In particular I refer to the .com namespace which, after all, should be used for commercial purposes. We already have .name and so forth for personal sites. Given that .name presents the ultimate namespace collision factory we do come down to a scarcity problem though. Thoughts on how we can handle that?
Also: Note that I said we should argue about the value of $X. I did not at all imply that $X should be such that "only the rich" have access to the ability to purchase a domain. That said, people spend $1200 annually for cell phone service, which I think we can draw comparisons between and DNS. If a person pays $1200 a year for a number they can be reached at through the POTS, is it unreasonable to expect them to pay $X (which we still haven't defined, simply said should be higher than $10) to be reachable on the Internet?
That's an US centered view. No regular person spends anywhere near $100/month on cellphone service where I live, nor could many afford it. For $80/month, you can get a cellphone plan with unlimited sms and calls, 100mbps home internet, 100 TV channels, and a POTS-over-IP line. And yet, many still can't afford cable TV or home Internet.
And this is the problem is pricing global product and/or services; what's reasonable in a market like the US is prohibitively expensive in many others.
"It seems like this solution means that if you want to have your own domain, either you must be rich or the website must be profitable"
Not really. Looks like the namespace is big enough for all of us. Your post made me curious how crowded the .com space really is and within 30s of trying, I found this free gem: notrichbuthappy.com Nothing wrong with it for a blog, right?
Not at all. I wasn't saying the .com namespace was crowded. I was responding to someone who thought it was and who thought the appropriate solution was increasing domain registration prices.
From my understanding, there also was/is a loophole that allowed squatters to hold on to a name without cost for a period. Once it rolled off, they were able to grab it again at no cost.
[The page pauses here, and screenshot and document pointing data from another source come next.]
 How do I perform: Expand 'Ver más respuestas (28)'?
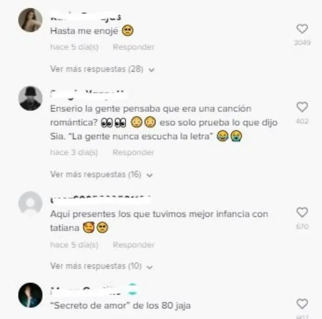pos(102,69)
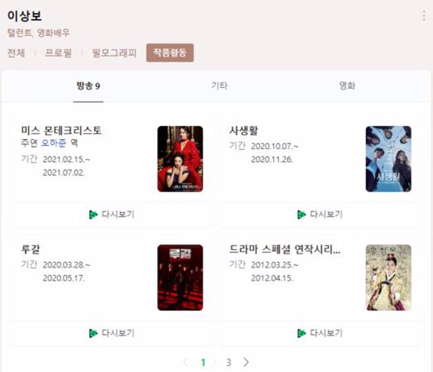433x372 pixels.
Task: Switch to the 영화 tab
Action: click(347, 86)
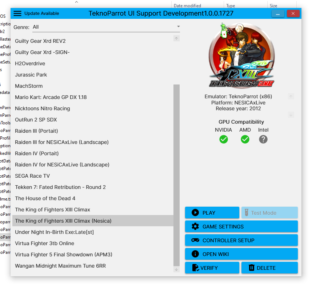This screenshot has width=320, height=285.
Task: Click the CONTROLLER SETUP gamepad icon
Action: pos(195,240)
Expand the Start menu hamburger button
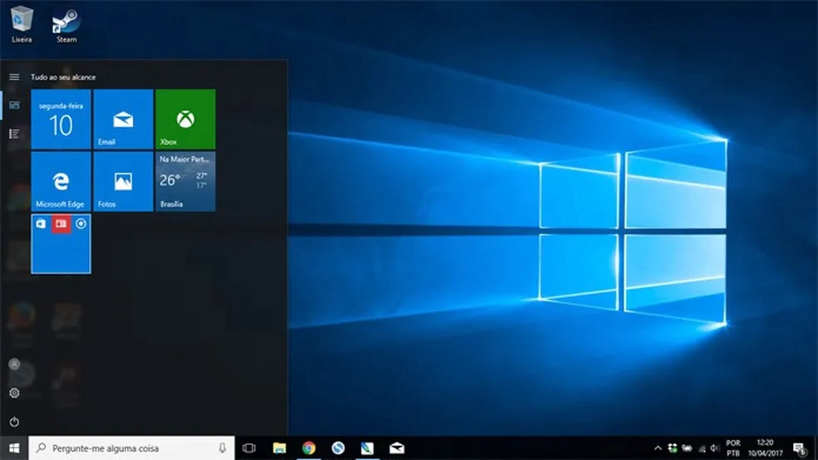 [x=14, y=77]
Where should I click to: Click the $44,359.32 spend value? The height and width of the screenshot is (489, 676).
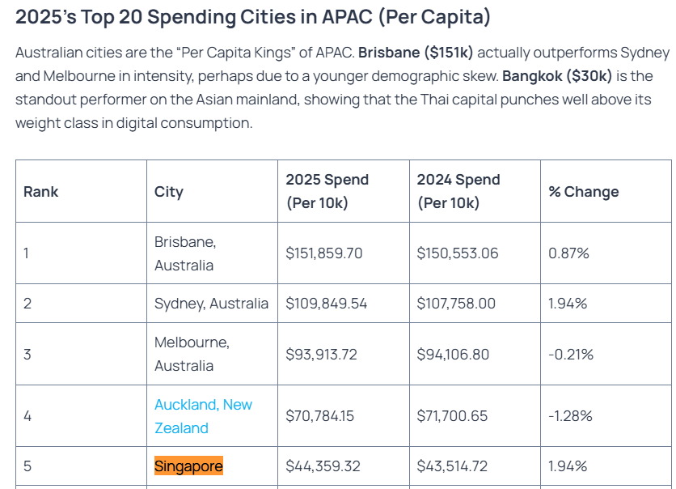(x=323, y=466)
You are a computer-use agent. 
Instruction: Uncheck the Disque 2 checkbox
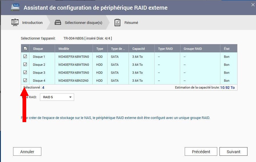tap(25, 65)
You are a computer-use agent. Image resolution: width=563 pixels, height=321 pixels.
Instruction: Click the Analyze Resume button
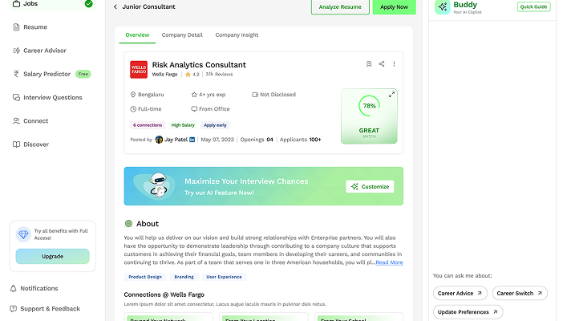[340, 7]
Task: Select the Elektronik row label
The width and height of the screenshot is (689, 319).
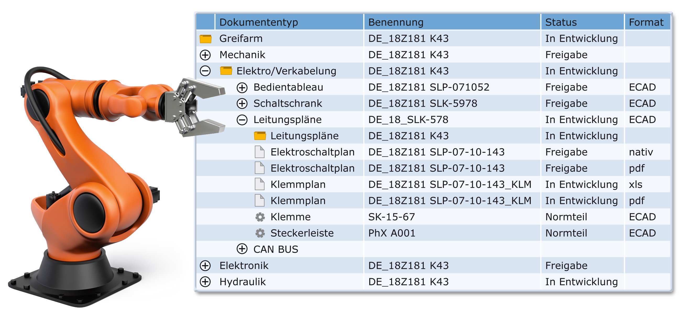Action: pyautogui.click(x=244, y=266)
Don't recall all of the details or whether the loophole was closed, but at one time it powered a lot of the squatting activity.
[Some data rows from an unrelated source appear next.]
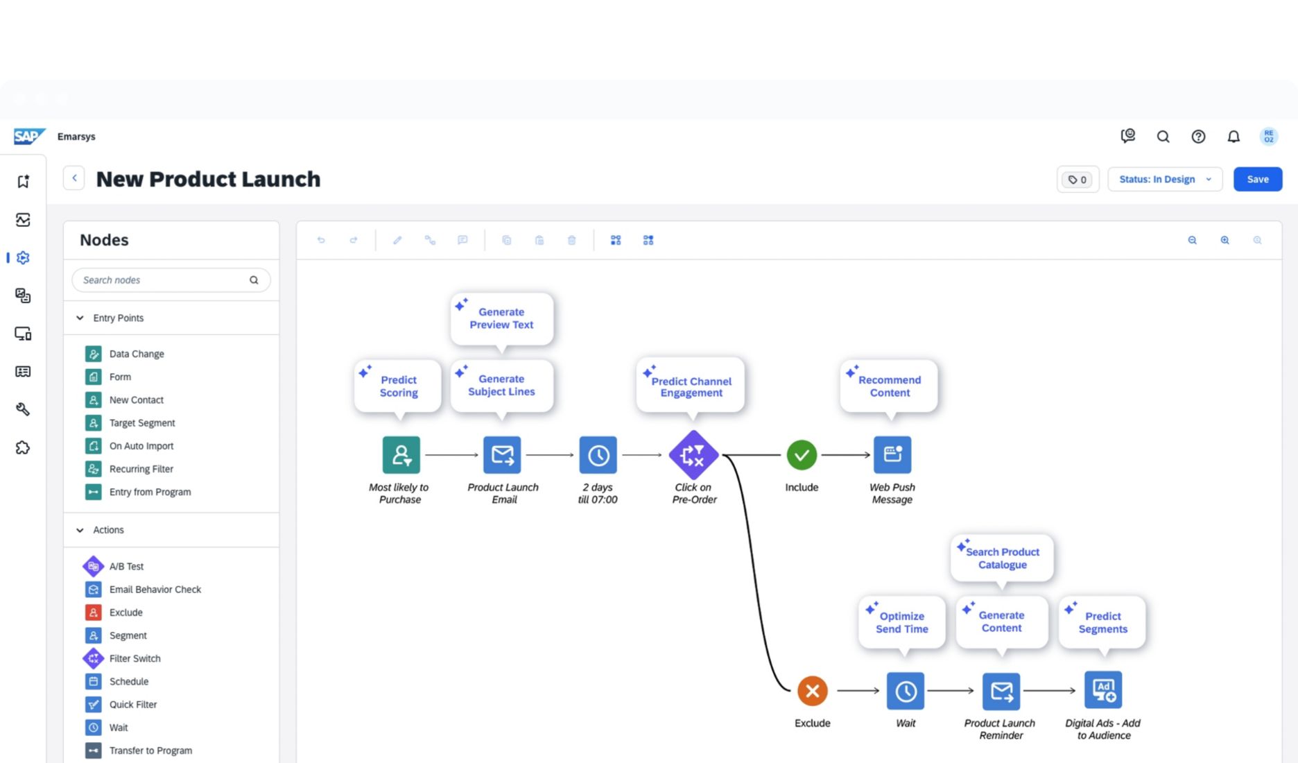
Task: Click the Search nodes input field
Action: click(x=163, y=280)
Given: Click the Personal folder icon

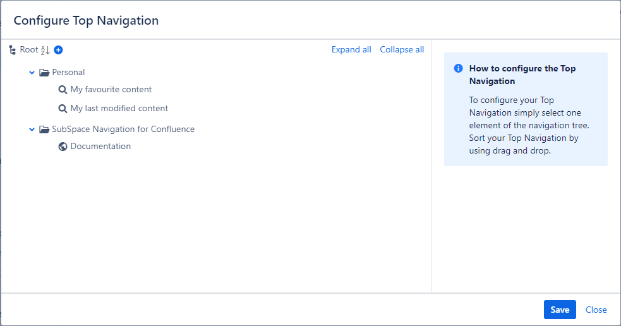Looking at the screenshot, I should coord(44,73).
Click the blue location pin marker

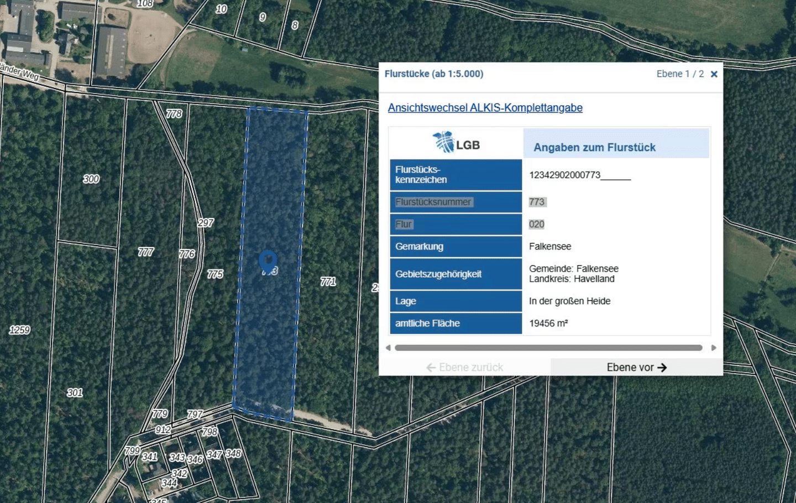[268, 261]
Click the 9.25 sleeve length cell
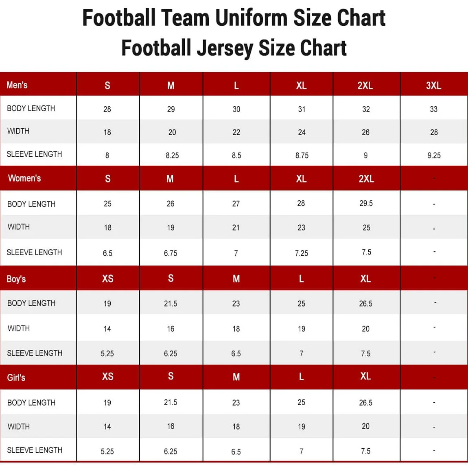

You are talking about "domain tasting". It was closed because it wasn't good for the registry operators (once again Verisign in the case of .com and .net).
That said there is a cost. A registrar needs to keep money on deposit with the registries for the domains that they have purchased. So if they have a constant 1000 domains being registered and dropped and registered it will cost them money. They will make that money somehow from the registrant (in addition to a registry closing the loophole for other reasons).
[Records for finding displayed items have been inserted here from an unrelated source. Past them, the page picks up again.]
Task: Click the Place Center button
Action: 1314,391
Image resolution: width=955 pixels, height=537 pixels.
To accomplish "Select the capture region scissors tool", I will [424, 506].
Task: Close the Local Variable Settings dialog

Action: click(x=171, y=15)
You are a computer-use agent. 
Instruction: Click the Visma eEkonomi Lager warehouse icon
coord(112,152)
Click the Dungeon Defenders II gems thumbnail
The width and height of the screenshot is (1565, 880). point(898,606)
"Domain tasting should not be confused with domain kiting, which is the process of deleting a domain name during the five-day grace period and immediately re-registering it for another five-day period. This process is repeated any number of times with the end result of having the domain registered without having to pay for it."
You just need to research, pick up the phone or email and negotiate. Even squatters know the relative value of domains fairly well and you'd be surprised how many names are held by someone who doesn't even remember he owns them.
One should never pay money to squatters. It only encourages them to proliferate. If everyone would just let them keep paying yearly fees for thousands of domains nobody ever buys then they would eventually go out of business.
Solution: Increase the price of .com and .net and other tlds to approximately $X. End the domain squatting market and put the sort of implicit requirement that the domain must generate $X for you to want to hold on to it into the equation. Now, let's argue about where $X is.